* 提示文
また、相談内容については、将来への不安・世間への不満などが多くなっています。
これらの相談には、十分な時間をかけることや専門的な知識と技術が必要なので、相談体制の整備や相談員の資質の向上を図ることが必要です。
- 福祉教育・啓発活動の実施
やさしい心の醸成や住民への福祉啓発を図るため、主に次の事業を実施しています。- 秋田市社協だよりの発行(年1回 全戸配布)
- 福祉教育に関する広報紙の発行(年1回 小中学校向け)
- 秋田市社会福祉大会の開催(秋田市民生児童委員協議会と共催)
- 福祉教育推進事業の協力校への助成
- 市内社会福祉事業従事者スポーツ大会の開催
障害のある人も障害のない人も、誰もが安心して暮らせるまちづくりをめざすためには、幼少期からの心の教育、住民の福祉への意識高揚を図ることが大切です。
特に、福祉教育推進事業については、すべての学校が指定を受けるためにはかなりの年数がかかるという問題があります。また、指定校終了後もすべての学校で継続した取り組みが望まれます。

* 課題
[1] 提示文によると、秋田市社協だよりはどのくらいの頻度で発行され、どのように配布されていますか。
[2] 提示文のうち、「これらの相談には、十分な時間」を含む箇所から書き始め、「- 秋田市社会福祉大会の開催(秋田市民生児童委員協議会と共催)」まで写したところで止めて、その部分を一字一句違えずに書き写してください。

* 提供情報
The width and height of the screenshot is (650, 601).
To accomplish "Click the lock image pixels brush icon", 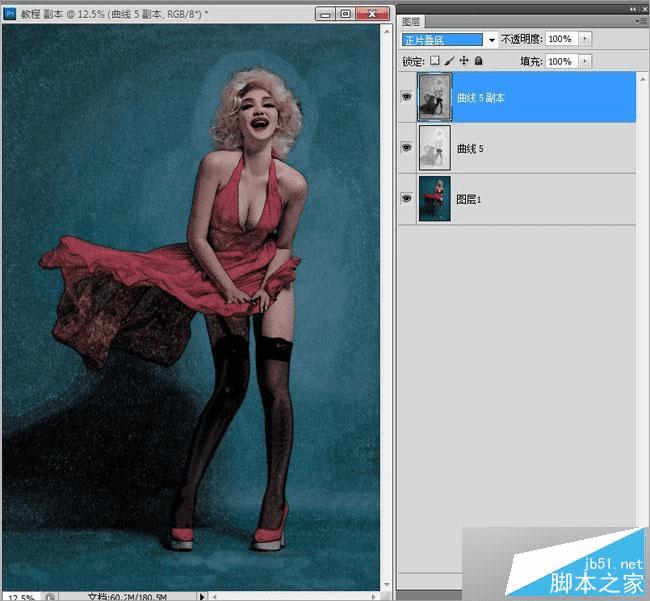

* 解答と解説
[1] 年1回発行され、全戸に配布されています。

[2]
これらの相談には、十分な時間をかけることや専門的な知識と技術が必要なので、相談体制の整備や相談員の資質の向上を図ることが必要です。
- 福祉教育・啓発活動の実施
やさしい心の醸成や住民への福祉啓発を図るため、主に次の事業を実施しています。- 秋田市社協だよりの発行(年1回 全戸配布)
- 福祉教育に関する広報紙の発行(年1回 小中学校向け)
- 秋田市社会福祉大会の開催(秋田市民生児童委員協議会と共催)